[Saved data entries]
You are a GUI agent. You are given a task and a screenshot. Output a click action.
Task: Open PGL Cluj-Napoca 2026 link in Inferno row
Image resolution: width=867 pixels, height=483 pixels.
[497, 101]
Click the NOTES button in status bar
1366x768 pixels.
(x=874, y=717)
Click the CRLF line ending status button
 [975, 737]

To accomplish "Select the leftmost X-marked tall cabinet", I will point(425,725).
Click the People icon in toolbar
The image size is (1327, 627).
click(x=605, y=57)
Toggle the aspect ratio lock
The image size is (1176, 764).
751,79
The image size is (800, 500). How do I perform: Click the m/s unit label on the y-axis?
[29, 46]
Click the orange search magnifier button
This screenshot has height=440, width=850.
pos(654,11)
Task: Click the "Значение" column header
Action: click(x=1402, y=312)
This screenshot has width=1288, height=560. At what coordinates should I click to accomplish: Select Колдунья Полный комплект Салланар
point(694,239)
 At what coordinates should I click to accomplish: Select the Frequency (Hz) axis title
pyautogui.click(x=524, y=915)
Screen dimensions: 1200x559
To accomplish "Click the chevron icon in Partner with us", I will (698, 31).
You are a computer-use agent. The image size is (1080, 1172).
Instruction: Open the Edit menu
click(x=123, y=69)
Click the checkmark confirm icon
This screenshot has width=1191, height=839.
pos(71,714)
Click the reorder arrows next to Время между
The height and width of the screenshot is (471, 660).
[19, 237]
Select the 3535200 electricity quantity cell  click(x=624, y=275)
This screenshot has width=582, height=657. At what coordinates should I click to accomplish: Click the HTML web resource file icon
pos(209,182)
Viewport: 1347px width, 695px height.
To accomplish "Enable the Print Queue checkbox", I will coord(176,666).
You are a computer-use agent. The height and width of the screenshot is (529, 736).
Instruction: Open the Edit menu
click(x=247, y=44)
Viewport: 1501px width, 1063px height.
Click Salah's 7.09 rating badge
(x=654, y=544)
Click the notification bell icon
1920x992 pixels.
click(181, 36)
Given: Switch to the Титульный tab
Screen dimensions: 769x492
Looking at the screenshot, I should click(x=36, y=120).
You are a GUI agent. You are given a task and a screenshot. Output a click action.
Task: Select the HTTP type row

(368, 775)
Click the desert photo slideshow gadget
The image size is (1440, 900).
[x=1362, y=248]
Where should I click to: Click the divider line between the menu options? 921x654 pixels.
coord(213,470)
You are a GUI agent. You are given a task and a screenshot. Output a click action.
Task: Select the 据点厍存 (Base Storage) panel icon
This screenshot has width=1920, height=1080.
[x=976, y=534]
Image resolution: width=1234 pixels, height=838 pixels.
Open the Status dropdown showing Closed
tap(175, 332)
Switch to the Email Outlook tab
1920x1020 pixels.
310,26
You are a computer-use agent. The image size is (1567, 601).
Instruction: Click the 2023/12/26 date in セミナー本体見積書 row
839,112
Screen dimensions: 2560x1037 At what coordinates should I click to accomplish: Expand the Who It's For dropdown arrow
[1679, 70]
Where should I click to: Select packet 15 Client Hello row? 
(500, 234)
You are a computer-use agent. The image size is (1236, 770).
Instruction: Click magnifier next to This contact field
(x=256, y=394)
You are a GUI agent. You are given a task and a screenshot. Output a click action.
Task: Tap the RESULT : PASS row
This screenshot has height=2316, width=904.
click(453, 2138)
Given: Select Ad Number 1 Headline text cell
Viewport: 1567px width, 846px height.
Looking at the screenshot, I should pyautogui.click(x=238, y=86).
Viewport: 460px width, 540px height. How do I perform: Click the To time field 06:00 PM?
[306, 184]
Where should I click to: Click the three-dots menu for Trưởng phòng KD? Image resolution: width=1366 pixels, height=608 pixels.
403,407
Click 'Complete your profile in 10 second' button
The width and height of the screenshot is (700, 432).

> _What is required_
Every entry must be repeated exactly; none may be skipped.

> _Written answer_
You are a GUI agent. You are given a task and a screenshot. Output a click action.
Task: Open PGL Cluj-Napoca 2026 link in Inferno row
Image resolution: width=867 pixels, height=483 pixels.
[497, 101]
Click the NOTES button in status bar
1366x768 pixels.
(x=874, y=717)
Click the CRLF line ending status button
 [975, 737]

To accomplish "Select the leftmost X-marked tall cabinet", I will point(425,725).
Click the People icon in toolbar
The image size is (1327, 627).
click(x=605, y=57)
Toggle the aspect ratio lock
The image size is (1176, 764).
751,79
The image size is (800, 500). How do I perform: Click the m/s unit label on the y-axis?
[29, 46]
Click the orange search magnifier button
This screenshot has height=440, width=850.
pos(654,11)
Task: Click the "Значение" column header
Action: click(x=1402, y=312)
This screenshot has width=1288, height=560. At what coordinates should I click to accomplish: Select Колдунья Полный комплект Салланар
point(694,239)
 At what coordinates should I click to accomplish: Select the Frequency (Hz) axis title
pyautogui.click(x=524, y=915)
Screen dimensions: 1200x559
To accomplish "Click the chevron icon in Partner with us", I will (698, 31).
You are a computer-use agent. The image size is (1080, 1172).
Instruction: Open the Edit menu
click(x=123, y=69)
Click the checkmark confirm icon
This screenshot has width=1191, height=839.
pos(71,714)
Click the reorder arrows next to Время между
The height and width of the screenshot is (471, 660).
[19, 237]
Select the 3535200 electricity quantity cell  click(x=624, y=275)
This screenshot has width=582, height=657. At what coordinates should I click to accomplish: Click the HTML web resource file icon
pos(209,182)
Viewport: 1347px width, 695px height.
To accomplish "Enable the Print Queue checkbox", I will coord(176,666).
You are a computer-use agent. The height and width of the screenshot is (529, 736).
Instruction: Open the Edit menu
click(x=247, y=44)
Viewport: 1501px width, 1063px height.
Click Salah's 7.09 rating badge
(x=654, y=544)
Click the notification bell icon
1920x992 pixels.
click(181, 36)
Given: Switch to the Титульный tab
Screen dimensions: 769x492
Looking at the screenshot, I should click(x=36, y=120).
You are a GUI agent. You are given a task and a screenshot. Output a click action.
Task: Select the HTTP type row

(368, 775)
Click the desert photo slideshow gadget
The image size is (1440, 900).
[x=1362, y=248]
Where should I click to: Click the divider line between the menu options? 921x654 pixels.
coord(213,470)
You are a GUI agent. You are given a task and a screenshot. Output a click action.
Task: Select the 据点厍存 (Base Storage) panel icon
This screenshot has width=1920, height=1080.
[x=976, y=534]
Image resolution: width=1234 pixels, height=838 pixels.
Open the Status dropdown showing Closed
tap(175, 332)
Switch to the Email Outlook tab
1920x1020 pixels.
310,26
You are a computer-use agent. The image size is (1567, 601).
Instruction: Click the 2023/12/26 date in セミナー本体見積書 row
839,112
Screen dimensions: 2560x1037 At what coordinates should I click to accomplish: Expand the Who It's For dropdown arrow
[1679, 70]
Where should I click to: Select packet 15 Client Hello row? 
(500, 234)
You are a computer-use agent. The image size is (1236, 770).
Instruction: Click magnifier next to This contact field
(x=256, y=394)
You are a GUI agent. You are given a task and a screenshot. Output a click action.
Task: Tap the RESULT : PASS row
This screenshot has height=2316, width=904.
click(453, 2138)
Given: Select Ad Number 1 Headline text cell
Viewport: 1567px width, 846px height.
Looking at the screenshot, I should pyautogui.click(x=238, y=86).
Viewport: 460px width, 540px height. How do I perform: Click the To time field 06:00 PM?
[306, 184]
Where should I click to: Click the three-dots menu for Trưởng phòng KD? Image resolution: width=1366 pixels, height=608 pixels.
403,407
Click 'Complete your profile in 10 second' button
The width and height of the screenshot is (700, 432).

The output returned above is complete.